EvidenceProf Blog

Editor: Colin Miller
Univ. of South Carolina School of Law

Friday, December 7, 2007

Jury Duty: Illinois Judge Makes Baffling Rulings On Jury Testimony

A judge in Knox County Criminal Court in Illinois has made what I can only characterize as a bizarre evidentiary ruling in the post-conviction hearing for Charles W. Campbell.  In 1992, after a jury trial, Campbell was convicted of armed robbery and sentenced to life imprisonment under the habitual criminal act.  Robert Taylor was a juror in that case, and he was later called for jury duty in 2002, at which point he told the court that was not sure that he could be fair and impartial because in the Campbell case two other holdouts and he eventually succumbed to pressure by other jurors to find Campbell guilty despite thinking that there was insufficient evidence against him.
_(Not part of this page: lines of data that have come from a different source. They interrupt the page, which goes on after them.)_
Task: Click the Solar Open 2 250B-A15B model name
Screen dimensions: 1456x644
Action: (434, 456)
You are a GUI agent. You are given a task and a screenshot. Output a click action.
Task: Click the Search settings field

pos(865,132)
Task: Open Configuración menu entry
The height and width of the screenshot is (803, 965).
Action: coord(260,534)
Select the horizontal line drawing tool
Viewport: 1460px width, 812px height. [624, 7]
Based upon these statements, Taylor moved for a post-conviction hearing, alleging that his Constitutional rights had been violated.  The hearing is being held before Ninth Circuit Judge James Stewart, who warned Taylor that there was a possibility of criminal charges being filed against him for jury misconduct depending on his potential testimony.  The judge then advised Taylor of his right to remain silent, Taylor then invoked his right, and the court dismissed him.

Over the objection of the Knox County State's Attorney, however, the judge allowed two men who had conversations with Taylor about the jury deliberations to testify.  Reverend Tyson Haywood, and his brother, Terry, both testified that Taylor told them about the doubts he had about Campbell's guilt and how he aceded to the opinions of other jurors.
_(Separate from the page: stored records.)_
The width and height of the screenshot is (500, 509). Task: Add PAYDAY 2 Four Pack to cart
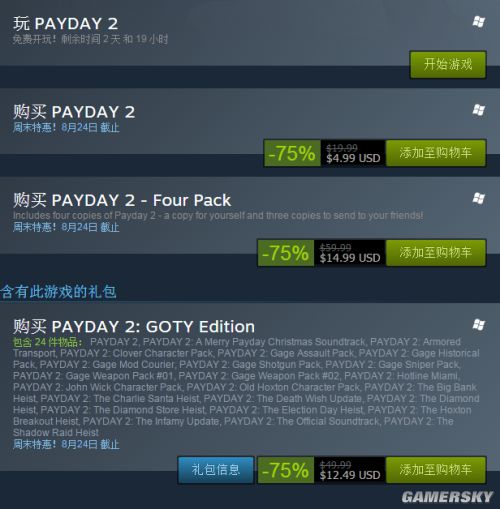pos(436,253)
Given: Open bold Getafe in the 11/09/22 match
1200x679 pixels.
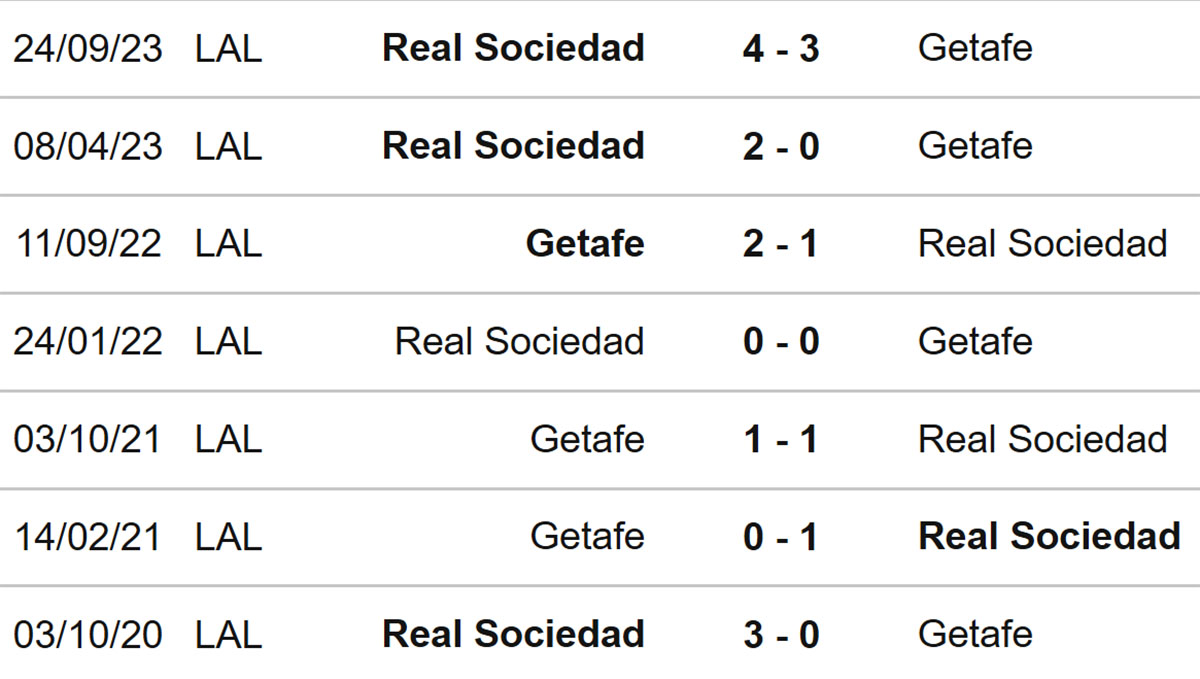Looking at the screenshot, I should pyautogui.click(x=585, y=244).
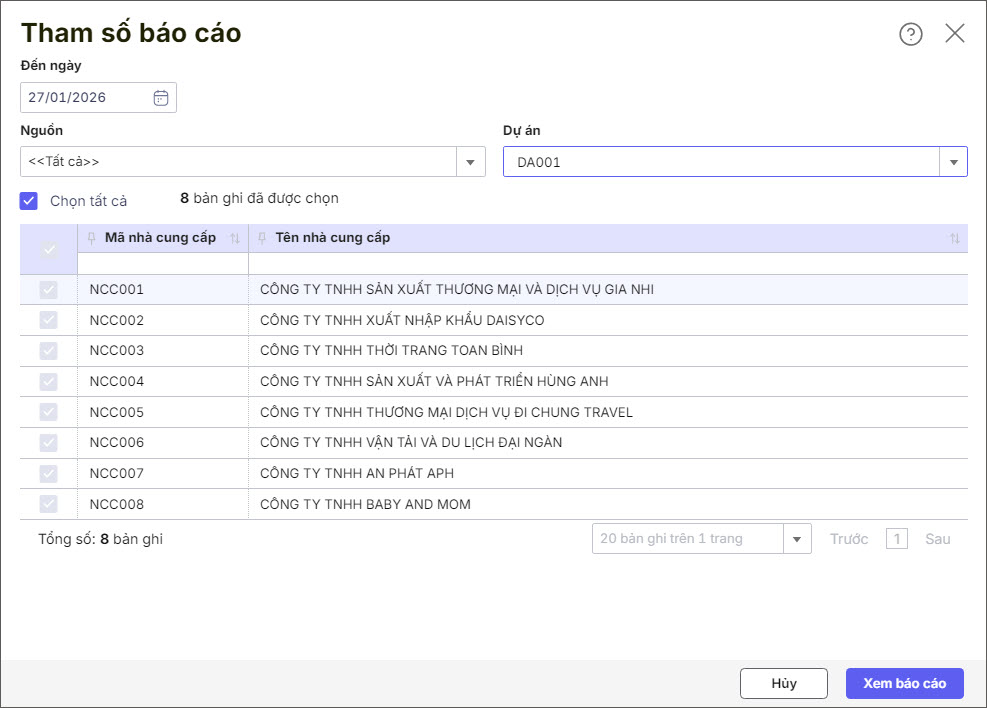Go to the next page with Sau
The width and height of the screenshot is (987, 708).
(x=937, y=539)
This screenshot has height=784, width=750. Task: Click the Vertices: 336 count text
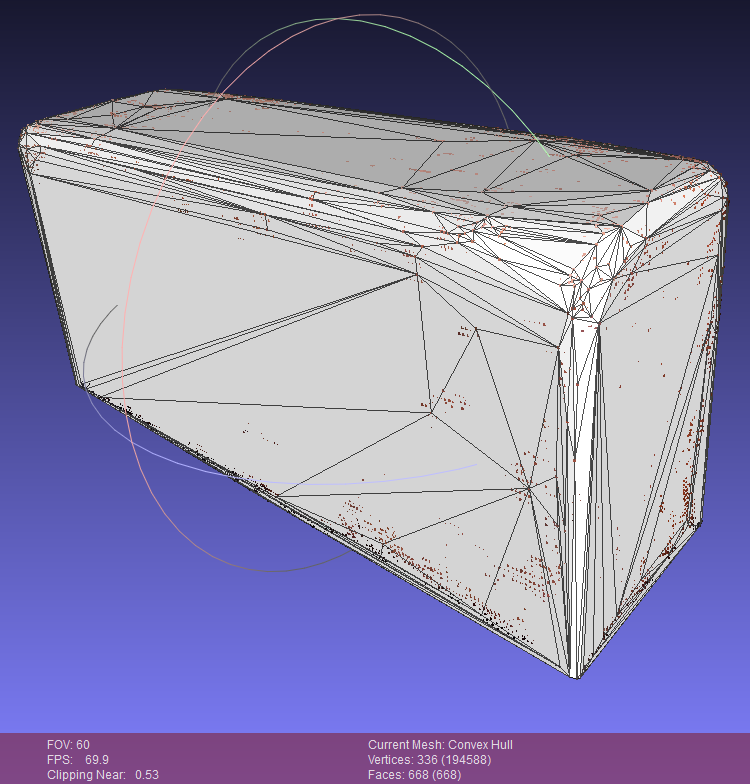coord(438,760)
The judge's rulings are baffling to me.  Judge Stewart shouldn't have told Taylor that he could have faced charges if he testified; he should have told him that he was precluded from testifying.  Federal Rule of Evidence 606(b) states that jurors can't testify about their thought process in reaching a particular verdict, but that they can testify about either whether extraneous prejudicial information was brought before any juror or whether there was any improper outside influence brought to bear on any juror.  Illinois doesn't have a statutory counterpart to this Federal Rule, but in People v. Holmes, 372 N.E.2d 656, 660 (Ill. 1978), the Supreme Court of Illinois quoted the federal rule with approval.

In Chalmers v. City of Chicago, 431 N.E.2d 361, 363 (Ill. 1982), the Supreme Court of Illinois later noted:  "It is well established in this State, and almost universally recognized, that a jury may not impeach its verdict by affidavit or testimony which shows the motive, method, or process by which the verdict was reached."  While I was unable to find an Illinois case directly dealing with the issue of pressure from other jurors, there are manifold examples of other courts holding that jurors could not testify after a verdict that they changed their vote after buckling from pressure by other jurors. See, e.g., United States v. Lloyd, 462 F.3d 510, 519 (6th Cir. 2006).

Of course, not only did the judge thus incorrectly instruct Taylor, but he then compounded his error by allowing the Haywood brothers to testify about Taylor's statements to them about the jury deliberations.  Their testimony was not only inadmissible pursuant to the principles behind Rule 606(b), but they also constituted hearsay in that the Taylor brothers were testifying to Taylor's out of court statements to prove the truth of the matter asserted in them.  I also note that depending on the nature of Taylor's statements to Reverend Tyson Haywood, the statements could have been protected from disclosure under Illinois' privilege for confessions and admissions made to members of the clergy.